- **Tasks to complete**:
[A] In the forum reply, what value is returned when xs matches an empty list?
[B] Extract the passage from the forum reply starting with "I get a new" and going on through "left to pop.", copying it word for word.

- **Page excerpt**:
Sorry my response has been slow.

Let's break your code out as you have started.

Line 1:
Define a recursive function that takes one argument xs

Line 2:
Attempt to resolve the return value for this recursive function based on a match of the argument.

Line 3:
If xs matches an empty list, return a 0 value.

Line 4:
This is the "for all else" case, i.e. for all other xs that are not an empty list, handle the argument with the rest of this line. The "::" is the list head operator, i.e. if I state

"Hello" :: ["World"]

I get a new list

["Hello"; "World"]

So, "y::ys -> y + sumList ys" will result as (in simple terms), "Take the first item from the list" (y::), "Define a function that results in ys" (ys ->), "that is the addition of y (the extracted first value) and recursive accumulation of ys" (y + SumList ys). Note that when I say "recursive" here, I mean "for the next iteration of y" for the evaluation. The recursion will cause this to execute over each item in the list and perform the evaluation. The tail-call here keeps "pushing" down until the list is exhausted and then upon return from each "pop", the function performs the addition until the stack has nothing left to pop.

- **Collected data**:
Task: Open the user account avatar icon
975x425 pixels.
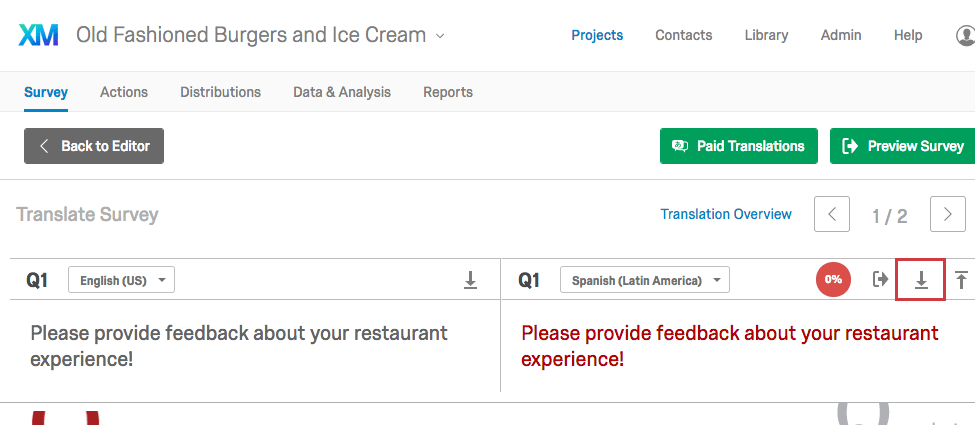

- **Response list**:
[A] A 0 value.

[B]
I get a new list

["Hello"; "World"]

So, "y::ys -> y + sumList ys" will result as (in simple terms), "Take the first item from the list" (y::), "Define a function that results in ys" (ys ->), "that is the addition of y (the extracted first value) and recursive accumulation of ys" (y + SumList ys). Note that when I say "recursive" here, I mean "for the next iteration of y" for the evaluation. The recursion will cause this to execute over each item in the list and perform the evaluation. The tail-call here keeps "pushing" down until the list is exhausted and then upon return from each "pop", the function performs the addition until the stack has nothing left to pop.